I learned two wonderful lessons on the tennis court this week, but they weren't about serving or volleying.  Maybe these lessons will help you, too.

Lesson #1

Be present.  Typically I rush madly out the door on tennis mornings, drop my kids at school and motor over to the indoor courts, peel off my snow boots / sweat pants and scramble over to Court 4 to meet my crew.  This week, I arrived in usual form, discombobulated and breathy.  I started to warm up but was still thinking about my family, my work, my obligations.  I was having a hard time connecting with the ball.  So I asked my rally partner for a minute to transition from my crazy world outside to the controlled present.  I walked off the court, looked around the room, took a few deep breaths and whispered to myself, "Get here.  Be on the court.  Play tennis."  And then we played.  Granted, I'm no Serena Williams but I enjoyed the match and played to my abilities. 

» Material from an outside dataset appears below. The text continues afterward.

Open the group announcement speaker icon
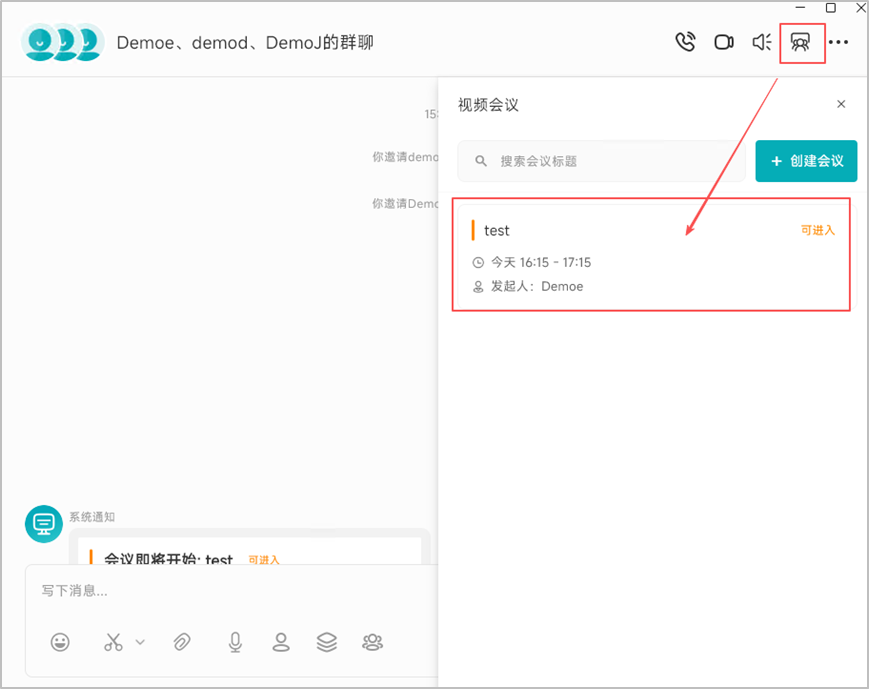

BEING in the present moment seems so simple but really it's not.  When you can BE you are connecting with yourself on a much deeper level and acknowledging the importance and value of the moment.  There's a book that I love called "Psychic Development for Begginers".  In the book, William A. Hewitt tells us that we can hone in on our psychic skills just by BEING present in every moment.  For example, you might walk past a tree in your yard every day.  You know it's there but you never acknowledged it.  So today, look out at that tree and BE there.  Say, "This is a tree.  It's 30 feet tall and covered in sparkly white snow.  This is the way the tree looks on a winter day."  It sounds a bit weird and you'll feel silly doing this, but it will help you to BE in your surroundings and is a good practice for focusing and connecting to yourself and the universe.   

Lesson #2

Stop apologizing.  My partners are better players than me.  (I'm relieved they haven't booted me out of the group yet!)  The insecurity that I feel when I'm playing causes me to over-apologize for mishits and double faults.  I feel like I am disappointing my partner or disrupting the flow of the game.  But this week I made a conscious decision not to beat myself up for making mistakes and to stop apologizing.  I actually said it out loud in attempt to keep myself honest.  My partners know that I don't want to lob the ball into Siberia.  They know that I am trying my best.  And they are my friends so they will not judge me.  So I cut myself a break and just enjoyed the game, playing the best I could on that day.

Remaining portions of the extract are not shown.